In a small saucepot, render duck fat from skin removed earlier. Remove duck legs from cure and purge under running water until very clean. Pat dry and let stand in fridge until extremely dry on the surface. Once dried, place in sauté pan and render fat out on medium-low to medium heat. Once most of the underlying fat is gone, raise heat to medium-high to give a golden sear. Add duck legs to saucepot with duck fat, shallots and garlic. Cover with plastic wrap and foil and cook in a 220 degree F oven for approximately 2 1/2 hours, or until the meat is extremely tender. Store in the fat (cool if necessary) until needed.


Soubise:
Roast duck carcass in oven until browned. Place in small stockpot with 1 spring onion, carrot, bay leaf and thyme and cover with water. Slowly bring it to a boil and then reduce to a simmer. Simmer for about one hour or until the stock has achieved a nice body and duck flavor. Skim impurities and reserve stock.

Char the spring onions on the grill until slightly blackened, but not burnt. Remove from grill and add to a hot, heavy-bottomed sauteuse and sauté with garlic until wilted and broken down. Deglaze with white wine and reduce au sec. Lower heat to medium-low and add cream. Reduce and let cream thicken. While still hot, blend everything in strong blender until very smooth, then season to taste.


Duck Fat Crostini:
Season bread with salt and pepper. Heat fat in a sauté pan or on a hot plancha and crisp the bread on both sides until fat is absorbed and surface is golden brown and crispy.

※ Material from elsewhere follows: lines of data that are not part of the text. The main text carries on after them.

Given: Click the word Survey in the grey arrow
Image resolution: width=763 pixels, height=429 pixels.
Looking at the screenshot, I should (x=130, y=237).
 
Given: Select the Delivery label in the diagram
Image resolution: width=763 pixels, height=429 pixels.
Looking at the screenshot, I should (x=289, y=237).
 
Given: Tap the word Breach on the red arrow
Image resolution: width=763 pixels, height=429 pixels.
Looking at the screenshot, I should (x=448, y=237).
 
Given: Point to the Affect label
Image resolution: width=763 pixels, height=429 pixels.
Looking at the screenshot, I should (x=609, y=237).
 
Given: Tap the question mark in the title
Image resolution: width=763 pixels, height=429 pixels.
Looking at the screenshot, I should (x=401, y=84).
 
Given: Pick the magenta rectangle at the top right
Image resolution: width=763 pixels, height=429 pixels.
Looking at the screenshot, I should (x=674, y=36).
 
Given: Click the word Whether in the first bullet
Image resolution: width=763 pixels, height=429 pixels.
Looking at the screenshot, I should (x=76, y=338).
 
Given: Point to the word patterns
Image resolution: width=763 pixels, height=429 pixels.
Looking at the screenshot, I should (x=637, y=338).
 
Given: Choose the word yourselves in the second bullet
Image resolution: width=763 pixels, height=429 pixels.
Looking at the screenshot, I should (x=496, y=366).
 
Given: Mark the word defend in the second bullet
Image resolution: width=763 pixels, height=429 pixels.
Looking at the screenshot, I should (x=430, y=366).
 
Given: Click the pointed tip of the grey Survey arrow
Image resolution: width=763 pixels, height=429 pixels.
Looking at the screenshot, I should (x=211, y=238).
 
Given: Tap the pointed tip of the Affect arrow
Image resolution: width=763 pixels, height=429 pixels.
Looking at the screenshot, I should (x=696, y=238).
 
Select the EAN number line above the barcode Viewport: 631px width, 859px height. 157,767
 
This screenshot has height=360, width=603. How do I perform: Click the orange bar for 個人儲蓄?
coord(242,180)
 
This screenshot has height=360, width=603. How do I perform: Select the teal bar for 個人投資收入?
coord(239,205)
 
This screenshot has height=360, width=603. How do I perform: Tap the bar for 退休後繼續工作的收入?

To begin service, heat the duck confit in its own fat. Once hot, pull the meat from the bone and remove the skin. Remove a few pieces of the romanesco from the pickling liquid so as to not have runny wetness on the plate. Place a few tablespoons of the soubise across the plate, starting with a large dollop and moving to a narrower tip. Place a crostini in the middle of the sauce. Top crostini with one quarter of the total meat of the duck confit. Garnish with pieces of romanesco on both the duck and the sauce.